Task instructions:
1. In the mapspec model-fitting text, how many steps does the example MCMC run for?
2. Please reproduce everything from "Usually, you will" down to "of the chain." in the mapspec model-fitting text, swapping "reference" for "template".
3. Extend the mapspec model-fitting text, picking up after its final line.

>> Begin Text

The parameters of the model are stored in a dictionary, so they are easy to access. If you know what parameters you want, you can immediate apply the model to the data:
#shift by 0.25 x-units, multiply by 2, and smooth with kernel of width 1 x-units
my_model.p = {'shift': 0.25, 'scale': 2.0, 'width': 1.0}
sout, lost_pix = my_model.output(my_spec)
lost_pix
is a boolean array that tells you how much of the original spectrum is lost---you loose at least one pixel on either side for any non-zero shift. If you don't care about the original wavelength grid, it is suggested to change the wavelengths in place (i.e., my_spec.wv -= shift
).
Usually, you will want to optimize these parameters so that they match the reference. To do this, a function metro_hast
is included:
from mapspec.mapspec import metro_hast
chi2, p_best, frac_accept = metro_hast(5000, my_line, my_model)
This will run an MCMC for 5000 steps, and try to optimize my_model.p
so that my_line
matches lref
(as a reminder, lref
was specified when instantiating my_model
---any RescaleModel
object should probably have its own reference line). chi2
is the best (minimum) chi^2, p_best
are the corresponding parameters, and frac_accept
is the acceptance fraction of the chain.
You then apply the model as above:
my_model.p = p_best
sout,lost_pix = my_model.output(my_spec)
metro_hast
has some other useful options:
chi2, p_best, frac_accept, p_chain = metro_hast(5000, my_line, my_model, keep = True)

>> End Text
>> Begin Record set

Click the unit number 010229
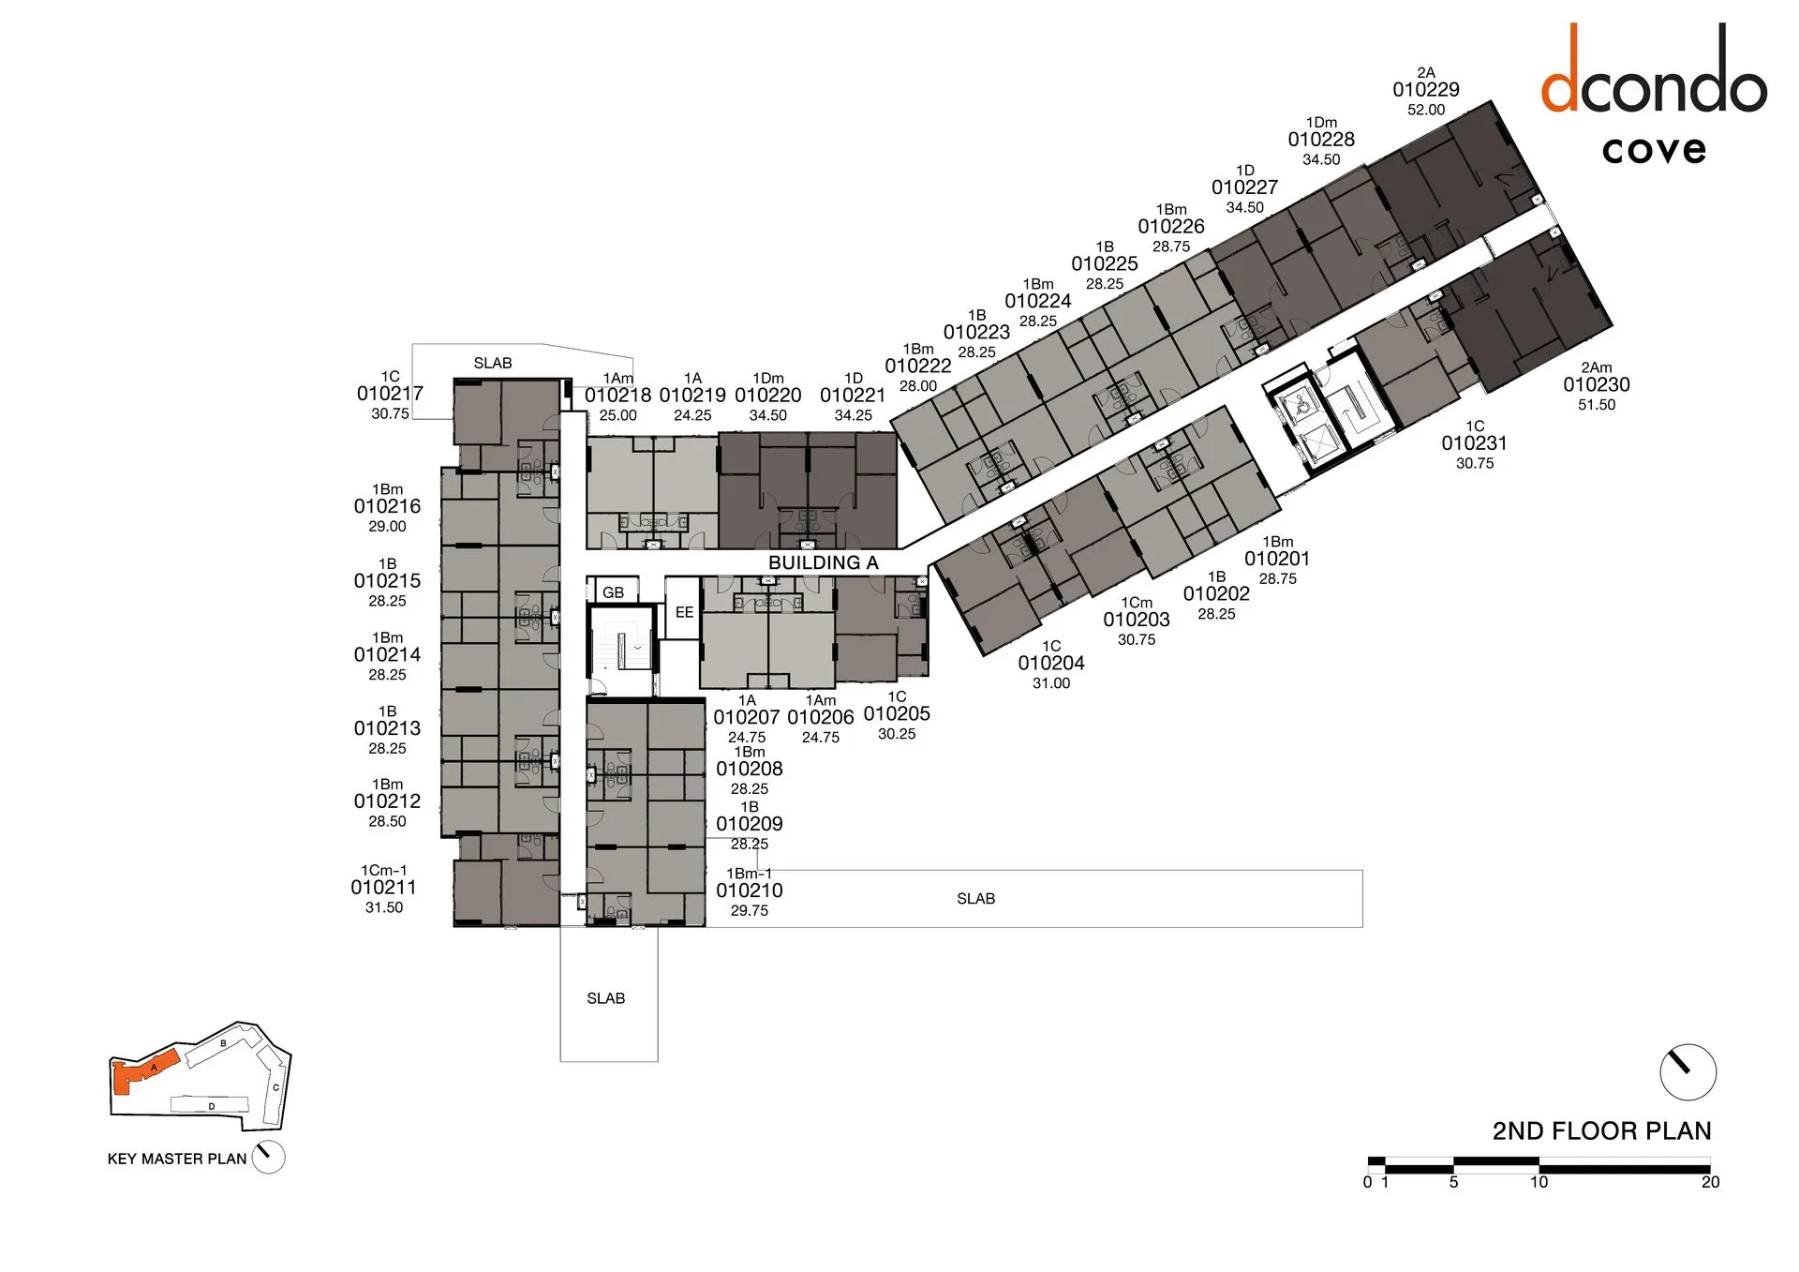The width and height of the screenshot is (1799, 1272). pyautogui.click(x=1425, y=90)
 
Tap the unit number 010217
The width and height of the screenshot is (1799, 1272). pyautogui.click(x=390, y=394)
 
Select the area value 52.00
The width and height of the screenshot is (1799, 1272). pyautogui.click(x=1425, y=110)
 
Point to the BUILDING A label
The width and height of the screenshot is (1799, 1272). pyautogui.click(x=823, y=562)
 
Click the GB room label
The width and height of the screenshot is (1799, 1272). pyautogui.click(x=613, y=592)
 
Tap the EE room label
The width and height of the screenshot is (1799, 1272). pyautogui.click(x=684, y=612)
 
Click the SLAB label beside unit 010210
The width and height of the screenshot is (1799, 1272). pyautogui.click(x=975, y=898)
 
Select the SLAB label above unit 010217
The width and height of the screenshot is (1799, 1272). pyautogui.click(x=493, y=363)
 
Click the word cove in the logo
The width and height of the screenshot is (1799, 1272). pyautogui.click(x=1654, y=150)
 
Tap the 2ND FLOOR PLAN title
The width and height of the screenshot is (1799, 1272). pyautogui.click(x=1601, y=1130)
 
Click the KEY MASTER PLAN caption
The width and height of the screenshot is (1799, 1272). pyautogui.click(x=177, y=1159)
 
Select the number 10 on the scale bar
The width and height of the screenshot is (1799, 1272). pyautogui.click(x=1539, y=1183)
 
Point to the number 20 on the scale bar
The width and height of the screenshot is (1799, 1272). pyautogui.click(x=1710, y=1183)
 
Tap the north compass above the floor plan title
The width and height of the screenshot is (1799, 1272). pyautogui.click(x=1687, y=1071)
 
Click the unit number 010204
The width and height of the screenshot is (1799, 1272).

>> End Record set

Answers to the exercise:
1. 5000 steps.

2.
Usually, you will want to optimize these parameters so that they match the template. To do this, a function metro_hast
is included:
from mapspec.mapspec import metro_hast
chi2, p_best, frac_accept = metro_hast(5000, my_line, my_model)
This will run an MCMC for 5000 steps, and try to optimize my_model.p
so that my_line
matches lref
(as a reminder, lref
was specified when instantiating my_model
---any RescaleModel
object should probably have its own template line). chi2
is the best (minimum) chi^2, p_best
are the corresponding parameters, and frac_accept
is the acceptance fraction of the chain.

3.
This will return the MCMC chain of parameters in p_chain
. p_chain
is actually its own object (mapspec.mapspec.Chain
), but it is little more than a glorified NxM array that knows how to plot itself (it also stores the log-likelihood for each set of parameters in a separate attribute). Also
plt.ion()
chi2, p_best, frac_accept, p_chain = metro_hast(5000, my_line, my_model, plot = True)
will plot the MCMC chain as it runs.
At the moment, only linear interpolation supports a rigorous error propagation. This includes calculating the covariance matrix due to both interpolation and smoothing when rescaling the data.
Other interpolation methods are supported---any 'kind' keyword for scipy.interpolate.interp1d
can be used. There is also an implementation of bsplines using scipy.interpolate
, and a custom built sinc interpolator (with a Lanczos window by default).
These alternative methods do not support full error propagation. For now, they will perform the same operation as called for on the flux spectrum, but on the square of the error spectrum (i.e., the variance). This usually results in errors similar to the input and roughly preserves the fractional uncertainty. However, we note that this is not strictly correct, and may be a feature that we improve in the future.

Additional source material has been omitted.